85. What are the different types of Integration Runtimes? Purpose of each?

**Auto Resolving IR:** Used to establish connections to Azure Data Platform
**Self Hosted IR (SHIR):** Used to establish connections to non-Azure Data Platform

86. How Integration Runtime is linked / associated with Pricing?

In ADF: IRs are always free to configure.
However, SHIR involves On-Premises Connections [Outside Cloud]. Involve more latency. Hence more DIUs will be consumed.
Hence such pipelines involve more cost.

87. Consider a real-world environment with a group of clients connected to a Data Center for OLTP Data Operations. You are a Data Engineer to perform ETL Operations. Where do you need to configure the Self Hosted IR?

Answer: Option 3: In a dedicated **Middle Tier (MT) Server**

88. What are the limitations of SHIR?

Cannot be reused
Only applicable for Copy Data Activity. Not applicable for Data Flow Activity.

89. What are the uses of Copy Data Tool in ADF?

To perform Aggregated Data Loads
To perform File Incremental Loads
To perform Table Incremental Loads (Upserts)
To perform BULK INSERTS

90. What are the limitations of Copy Data Tool?

We can’t use transformations/activities using this tool like Lookup, Derived Column, Surrogate Key, Sort, Stored Procedure…
We cannot have more than one source linked service
We cannot have more than one destination linked service
We cannot reuse the Datasets

91. What is “Binary Copy” Option?

We used this in our File Incremental Loads Example.
Using this option, we can define the Data set is transferred as is from source to sink skipping the PARSE or VALIDATION within ADF.
This option will auto result in detection of structural changes from source and get loaded to sink.

92. How to deploy a Copy Data Pipeline?

Deploy means to PUBLISH a pipeline.
We cannot publish a new pipeline manually.
The pipeline will be auto published / auto deployed once we complete the Copy Data Wizard.
Additionally, we can perform changes to the resulting pipeline.
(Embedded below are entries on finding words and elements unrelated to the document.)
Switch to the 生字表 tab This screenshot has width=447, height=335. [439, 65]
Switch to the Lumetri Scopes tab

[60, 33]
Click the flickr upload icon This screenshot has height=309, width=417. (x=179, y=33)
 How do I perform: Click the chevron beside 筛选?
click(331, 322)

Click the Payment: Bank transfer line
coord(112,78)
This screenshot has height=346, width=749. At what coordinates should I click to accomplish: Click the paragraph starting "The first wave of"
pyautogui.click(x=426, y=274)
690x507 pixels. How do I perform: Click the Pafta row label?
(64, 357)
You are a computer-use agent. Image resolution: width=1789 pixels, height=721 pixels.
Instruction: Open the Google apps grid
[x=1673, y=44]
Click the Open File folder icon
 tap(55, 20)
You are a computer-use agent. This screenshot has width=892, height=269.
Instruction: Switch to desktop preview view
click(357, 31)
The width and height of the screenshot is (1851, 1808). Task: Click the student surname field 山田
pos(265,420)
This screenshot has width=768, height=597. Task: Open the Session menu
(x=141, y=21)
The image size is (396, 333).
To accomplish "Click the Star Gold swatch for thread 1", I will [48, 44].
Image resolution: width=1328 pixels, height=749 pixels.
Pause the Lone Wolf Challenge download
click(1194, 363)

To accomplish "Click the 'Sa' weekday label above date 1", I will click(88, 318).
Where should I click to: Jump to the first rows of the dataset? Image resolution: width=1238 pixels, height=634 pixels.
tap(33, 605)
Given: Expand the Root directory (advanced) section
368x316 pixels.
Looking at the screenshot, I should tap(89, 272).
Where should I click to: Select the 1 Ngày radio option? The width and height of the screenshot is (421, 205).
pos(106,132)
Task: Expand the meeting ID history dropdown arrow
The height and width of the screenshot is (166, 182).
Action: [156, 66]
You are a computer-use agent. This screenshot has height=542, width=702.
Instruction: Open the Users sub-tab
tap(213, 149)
We need to manually publish the changes.

93. What are the steps to EDIT a Pipeline resulted from Copy Data Tool?

From ADF Studio: Left > Author > Right : We see the pipeline
Click on Copy Data Activity > Perform changes > Publish.

94. How to perform File Level Incremental Loads in ADF?

Using Binary Copy Option with Copy Data Wizard. We need to schedule the pipeline with cadence to get the Incremental Loads option.
Pls refer to the Incremental example in our classes.